Словно в подтверждение его слов, издали доносится длинный утробный гудок. В километре от нас вальяжно проплывает огромный лайнер, держа курс в центр бури — к станции направляется первый рейсовый корабль. Тот, на который мы так и не попадем. Я с грустью представляю, как его пассажиры будут попивать коктейли, развалившись в уютных креслах, и любоваться через панорамные окна на зарево рассвета, с каждой минутой набирающее силу и краски. Картина не добавляет мне любви к нашему баркасу.

Кстати, о любви.

Впервые за неизвестно сколько времени мы разговариваем с Никелем — так просто, естественно. Как друзья или хорошие знакомые. Словно не было разрыва, вражды, обиды и стремления побольнее уколоть бывшего партнера. Даже упоительной страсти в начале отношений и то не было. Не было ничего. Прыжок в другое измерение обнулил наши счетчики, перезагрузил запущенную в прошлом программу взаимного разрушения, запустил форматирование жестокого диска с хранящимися на нем воспоминаниями. Теперь наша с ним история — чистый лист, на котором можно написать что угодно.

Но для начала нужно прояснить ряд очень важных вопросов.

— Почему ты рассказал начальнику безопасности о н… — в ушах противно жужжит, не давая продолжить мысль, — срабатывает блокатор, предупреждая о запрете разглашения истинной цели путешествия. Ничего не подразумевающая причина жужжания как раз мелькнула за окном в рубке: пока рядом околачивается капитан корабля, я не смогу упоминать проход в новый мир без риска получить болевой удар в голову в качестве наказания за болтливость. — И почему тогда я не могу говорить об этом?!

— Запрет снят для меня и Тимериуса.
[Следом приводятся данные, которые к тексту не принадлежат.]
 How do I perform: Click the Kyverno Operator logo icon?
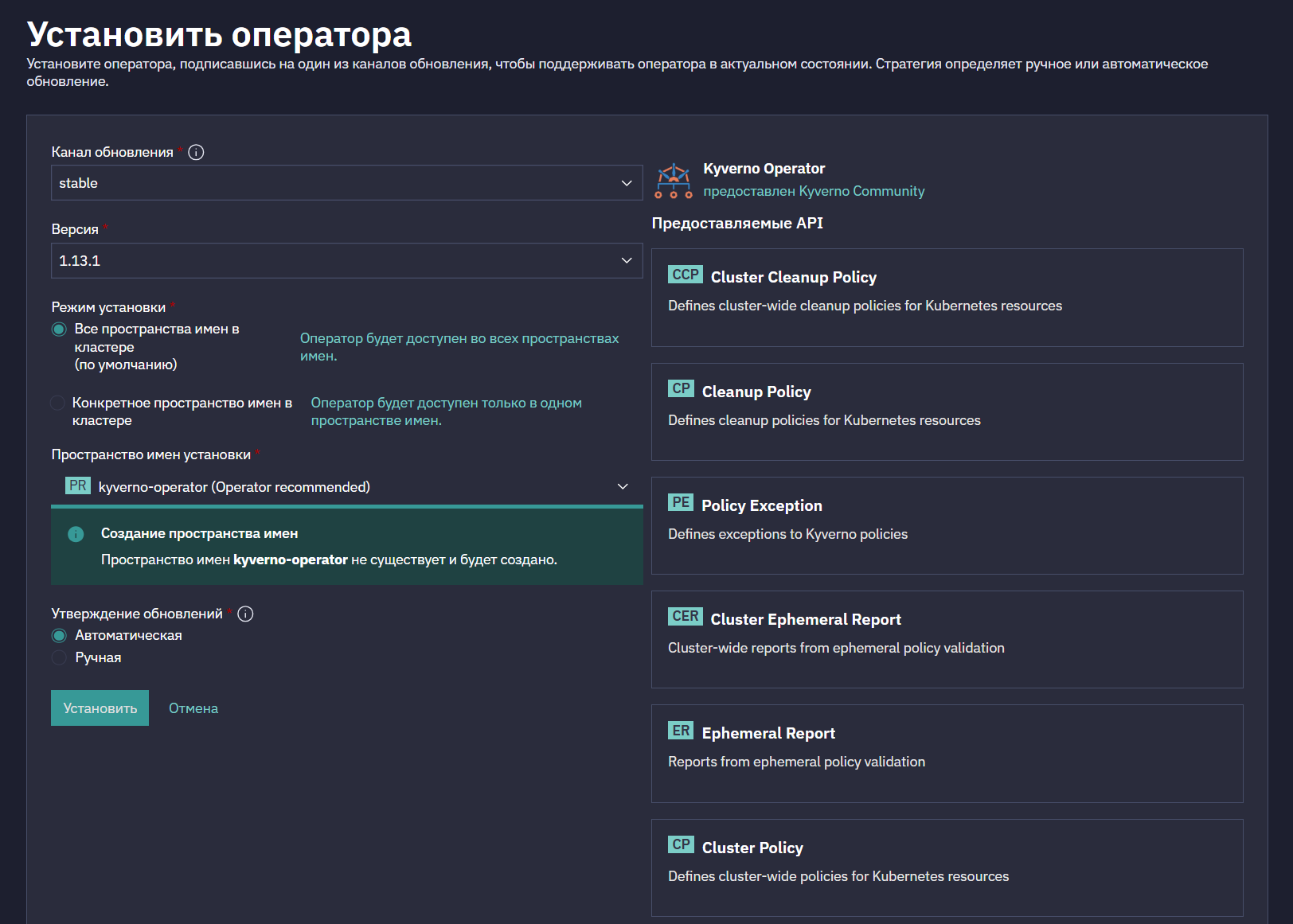click(x=674, y=181)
Ты — пока под вопросом.

Вот значит как?! Недавняя идиллия взрывается ослепительным фейерверком эмоций: обиды, злости, раздражения.

— Не нужно так злиться. Мы только-только вышли из бури. Не хватало еще одной, — произносит Тимериус. Словно пес, вместо запахов выдрессированный улавливать оттенки моего настроения, рядом возникает почуявший гнев Тимериус.
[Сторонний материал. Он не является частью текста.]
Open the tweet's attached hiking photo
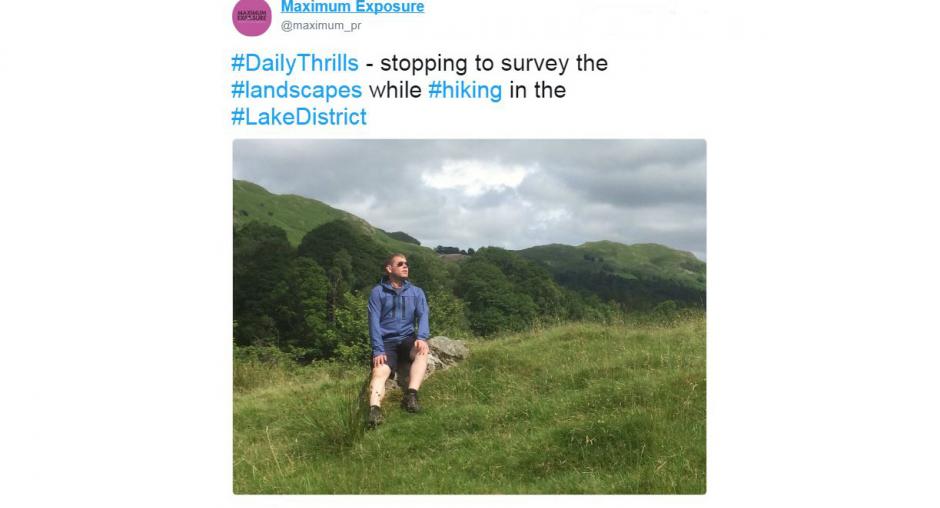Viewport: 940px width, 508px height. click(469, 316)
— Варисса, хватит! Запрет не помешает тебе разрушать мои планы и дальше. Даже не имея возможности говорить о новом мире, ты все равно умудрилась вывести Магарони на наш след.

Гнев сменяется чувством вины. Никель прав: сама того не желая, я сделала наше отбытие из Набила незабываемым, чуть не отправила предприятие коту под хвост, а нас с Ником — на тот свет. Проклятый ловец!

— Ладно, — беру себя в руки и твердо решаю оставить истерики в прошлом. — Но почему ты рассказал о нем первому встречному атлантийцу? Мне казалось, это огромная, как Великое море, и страшная, словно его глубины, тайна?

Тим украдкой смотрит на меня и улыбается: гордится — я в Атлантисе всего ничего, а уже говорю, как местная.

— Я немного пересмотрел сценарий экспедиции. И, думая, кого взять в союзники — набилианцев или атлантийцев, выбрал вторых.